Health Secretary Matt Hancock’s bluster about the “extremely challenging fiscal and economic context” in which ministers are forced to consider “the affordability of pay awards” is a sign that No 10 intends to use the very economic dislocation its own shambolic response to the virus has caused to justify a return to austerity.

Its twisted logic must be challenged.

“Covid-19 was the rainy day we had been saving for,” former PM David Cameron had the gall to claim last year, implying that a decade of “savings” put Britain in a better condition to tackle the crisis.

The reverse is the truth — savage spending cuts had sunk the NHS in “a permanent winter crisis” even before Covid, local authorities were starved of resources to cope with emergencies and a public sector riddled with outsourcing and privatisation wreaked havoc with supply chains, undermined workplace safety and removed accountability.

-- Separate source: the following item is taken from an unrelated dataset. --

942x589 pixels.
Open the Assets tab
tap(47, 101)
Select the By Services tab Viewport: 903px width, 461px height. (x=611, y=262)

The Tories’ systematic attacks on labour rights and endorsement of a burgeoning “gig economy” has left millions without the resources or security to isolate when ill, encouraging the spread of the virus, while cuts to bodies like the Health and Safety Executive have left it toothless, unable to police employers who are still forcing non-essential workers into workplaces (including other people’s homes in the cases of cleaners and many tradespeople) on a large scale.

The Tories may assume that their large majority is carte blanche to rip up workers’ rights, drive down pay and accelerate the privatisation and fragmentation of the public sector.

But their victory in 2019, particularly in the so-called “Red Wall” areas seized from Labour, was won after they had rejected austerity, expressing support for state investment and “levelling up,” a tactical shift forced by the obvious appeal of Labour’s socialist manifesto in 2017.

There is a public appetite for a new deal — higher pay across the public sector, action to defend and create jobs, investment in public services and extending public ownership. But such an agenda has to be fought and campaigned for publicly.

The NHS pay demands should fire the starting gun on a nationwide campaign over jobs and wages co-ordinated by trade unions with trades councils at local level and community organisations.

Ministers will try to turn the employed against the unemployed, private-sector workers against those in the public sector and workers in different branches of public service against each other, all on the false premise that there is no money — when their “chumocracy” has been a bonanza for the super-rich.

The labour movement must respond by campaigning to bring as many forces as possible together in the understanding that working people not only deserve better — we can win better.